Importing required libraries

In [2]:
import nltk
from zipfile import ZipFile
import glob
import os
import string
import re
from docx import Document
from io import StringIO

Now downloading stopwords and punkt modules from nltk

In [3]:
nltk.download('stopwords')

[nltk_data] Downloading package stopwords to
[nltk_data]     C:\Users\devdp\AppData\Roaming\nltk_data...
[nltk_data]   Package stopwords is already up-to-date!


True

In [4]:
nltk.download('punkt')

[nltk_data] Downloading package punkt to
[nltk_data]     C:\Users\devdp\AppData\Roaming\nltk_data...
[nltk_data]   Package punkt is already up-to-date!


True

In [5]:
from nltk import sent_tokenize, word_tokenize
from nltk.corpus import stopwords

In [6]:
def get_filenames():
    """
    Extracts the zip file containig all text files
    then returns list of filenames of all files in zip directory

    Returns:
        list[str]: list of filenames
    """
    with ZipFile('week_10_txt_and_docx.zip', 'r') as zipDir:
        path = r'week_10_txt_and_docx'
        zipDir.extractall('week_10_txt_and_docx')
        filenames = glob.glob(path + "/*.txt") + glob.glob(path + "/*.docx") # concating .text and .docx files
    return filenames

In [7]:
filenames = get_filenames()
print('\n'.join(filenames))

week_10_txt_and_docx\52256-0.txt
week_10_txt_and_docx\53031-0.txt
week_10_txt_and_docx\58108-0.txt
week_10_txt_and_docx\blind_text.txt
week_10_txt_and_docx\dr_yawn.txt
week_10_txt_and_docx\how_rubber_goods_are_made.txt
week_10_txt_and_docx\most_boring_ever.txt
week_10_txt_and_docx\most_boring_part2.txt
week_10_txt_and_docx\pg12814.txt
week_10_txt_and_docx\pg14895.txt
week_10_txt_and_docx\pg43994.txt
week_10_txt_and_docx\random_text.txt
week_10_txt_and_docx\smiley_the_bunny.txt
week_10_txt_and_docx\week_10_document1.docx
week_10_txt_and_docx\week_10_document2.docx


In [8]:

def remove_punctuation_and_stop_words(filenames: list[str]):
    """
    This function reads all files and removes punctuation and stopwords.
    It uses ntlk to tokenize and remove stopwords from sentence.


    Args:
        filenames (list[str]): list of filenames

    Returns:
        dict: dictioary with key as filename and value as list of unique words
    """
    stop_words = set(map(lambda x: x.lower(), list(
        set(stopwords.words('english')))))
    # https://www.geeksforgeeks.org/python-check-url-string/
    url_regex = r"(?i)\b((?:https?://|www\d{0,3}[.]|[a-z0-9.\-]+[.][a-z]{2,4}/)(?:[^\s()<>]+|\(([^\s()<>]+|(\([^\s()<>]+\)))*\))+(?:\(([^\s()<>]+|(\([^\s()<>]+\)))*\)|[^\s`!()\[\]{};:'\".,<>?«»“”‘’]))"

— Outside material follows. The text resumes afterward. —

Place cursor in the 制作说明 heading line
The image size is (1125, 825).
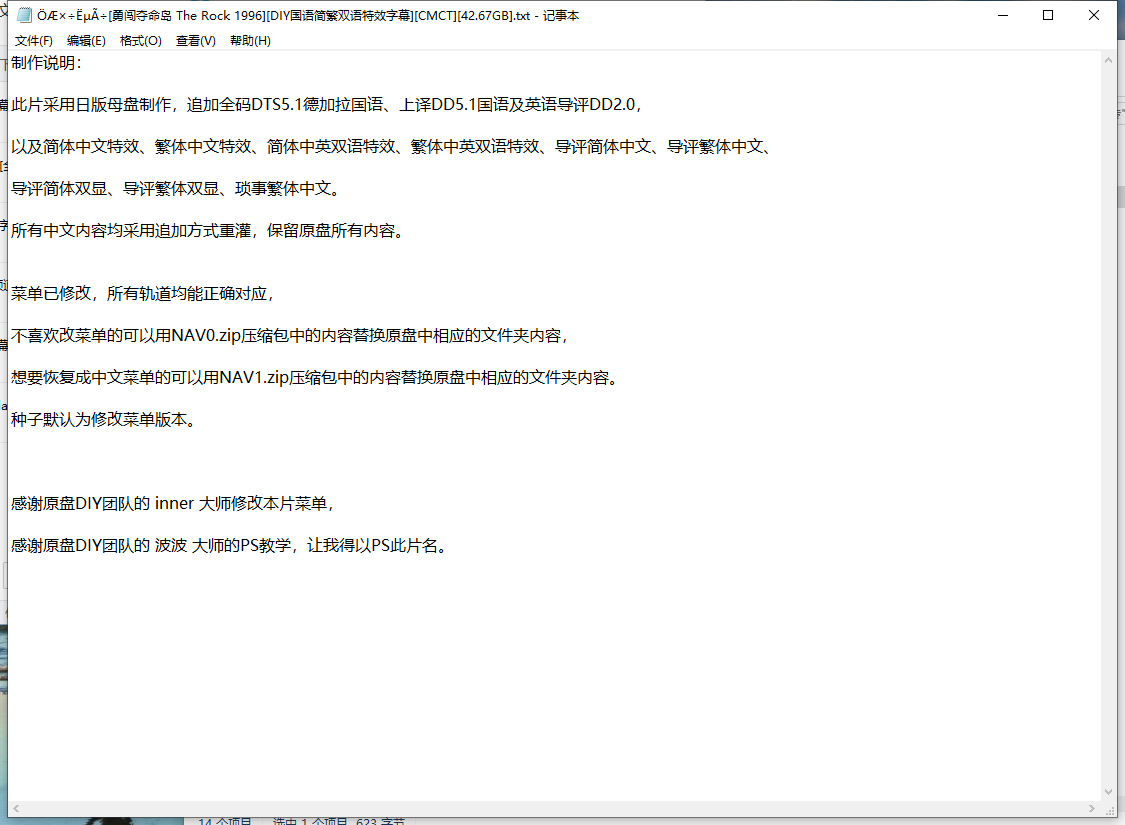pyautogui.click(x=45, y=63)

    # https://stackoverflow.com/a/3868861
    phone_regex = r'(\d{3}[-\.\s]??\d{3}[-\.\s]??\d{4}|\(\d{3}\)\s*\d{3}[-\.\s]??\d{4}|\d{3}[-\.\s]??\d{4})'

    words_data = dict()
    for filename in filenames:
        with open(filename, 'r') as file:
            file_text = None
            try:
                file_text = file.read()

            except UnicodeDecodeError:  # Handleling file decoding errors
                if '.docx' in filename:
                    # if file is a docx file then using python-docx to load file
                    # ref : https://python-docx.readthedocs.io/en/latest/user/documents.html#opening-a-file-like-document
                    file = open(filename, 'rb')
                    document = Document(file)
                    file_text = '\n'.join(
                        list(map(lambda x: x.text, [paragrphs for paragrphs in document.paragraphs])))
                    file.close()
                else:
                    print("Error decodingin file : %s" % filename)
                    continue

            # Check if file_text if not None i.e. file is loaded successfully.
            if file_text is not None:

                # removes urls from text
                file_text = re.sub(url_regex, " ", file_text)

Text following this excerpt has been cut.